Dr. Dagogo-Jack has attracted federal and private research funding totaling more than $20 million since joining UTHSC in 2001. His current research focuses on the interaction of genetic and environmental factors in the prediction and prevention of prediabetes and diabetes.

“I do not feel like a hero. I’m just doing the work for which I have been called,” Dr. Dagogo-Jack said in accepting the award. “I’m humbled to receive this award on behalf of UTHSC, my colleagues and research associates, and the more that 389 million people with diabetes in the world, 29 million of whom reside in the United States.”

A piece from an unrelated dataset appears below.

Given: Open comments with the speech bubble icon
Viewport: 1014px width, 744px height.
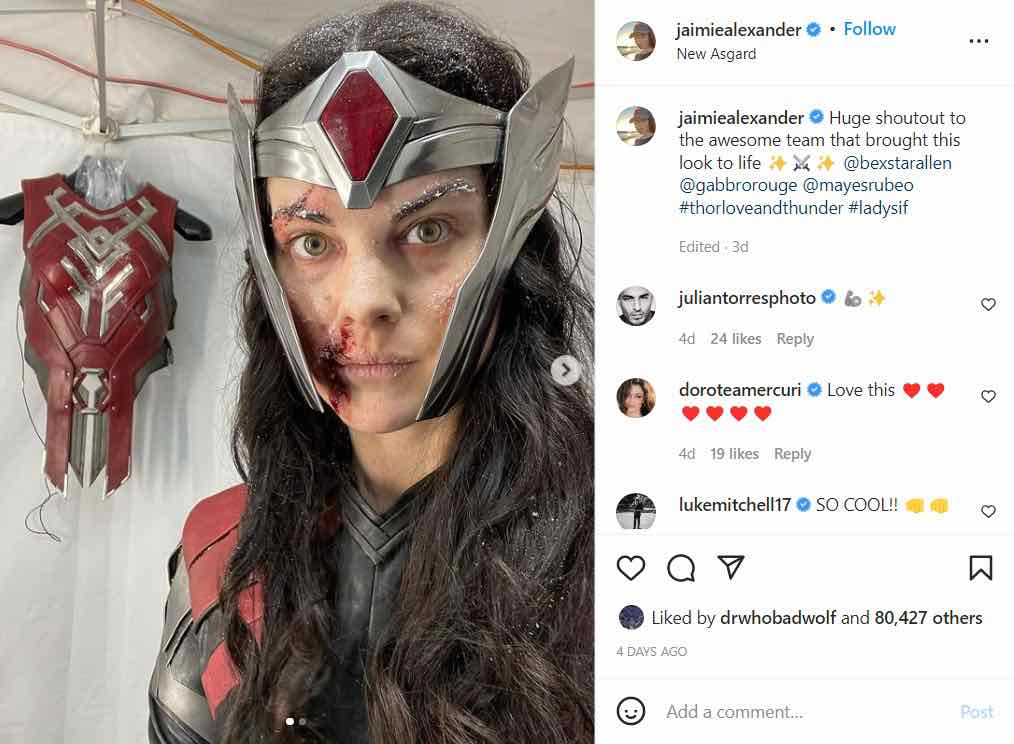Looking at the screenshot, I should [x=681, y=568].
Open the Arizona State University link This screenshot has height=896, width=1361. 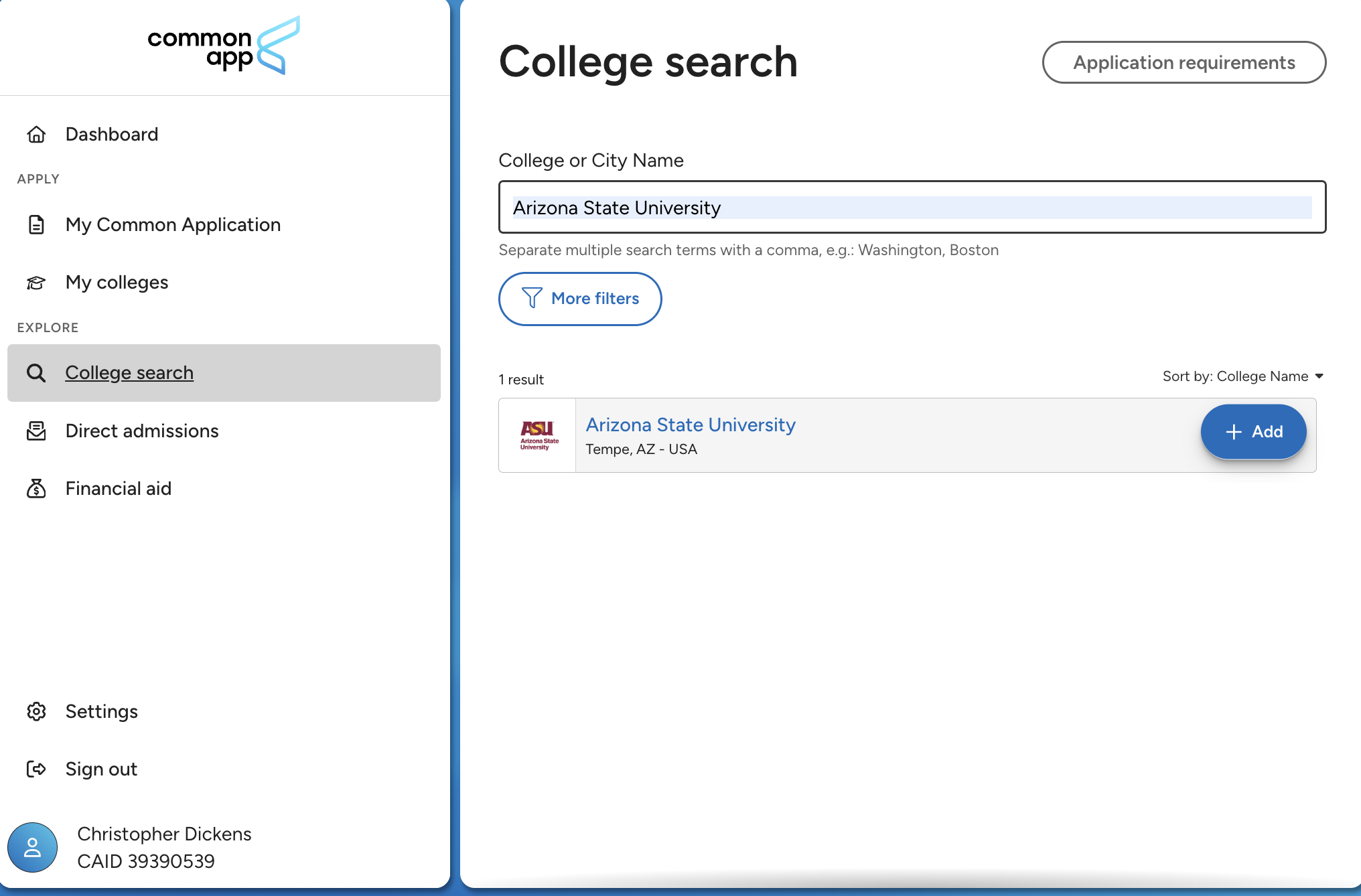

Dr. Chisholm-Burns, who has been a pharmacist since 1992, became dean of the College of Pharmacy in 2012. She has more than 285 publications, has received approximately $10 million in external funding for research from organizations including the National Institutes of Health, and is the founder and director of the Medication Access Program, which helps provide medication to more than 830 solid-organ transplant patients.

Dr. Chisholm-Burns and Dagogo-Jack
Dr. Marie Chisholm-Burns and Dr. Samuel Dagogo-Jack

Dr. Chisholm-Burns has been recognized with numerous awards for service, research and leadership. Awards received over the last two years include the 2015 Clinician of Distinction Award from the American Society of Transplantation, the 2015 Chauncey I. Cooper Pharmacist of the Year Award from the National Pharmaceutical Association, the 2015  Paul R. Dawson Biotechnology Award for research contributions from the American Association of Colleges of Pharmacy, the American Pharmacists Association’s 2014 Research Achievement Award, and the 2013 Literature Award for Sustained Contributions from the American Society of Health-System Pharmacists Research and Education Foundation.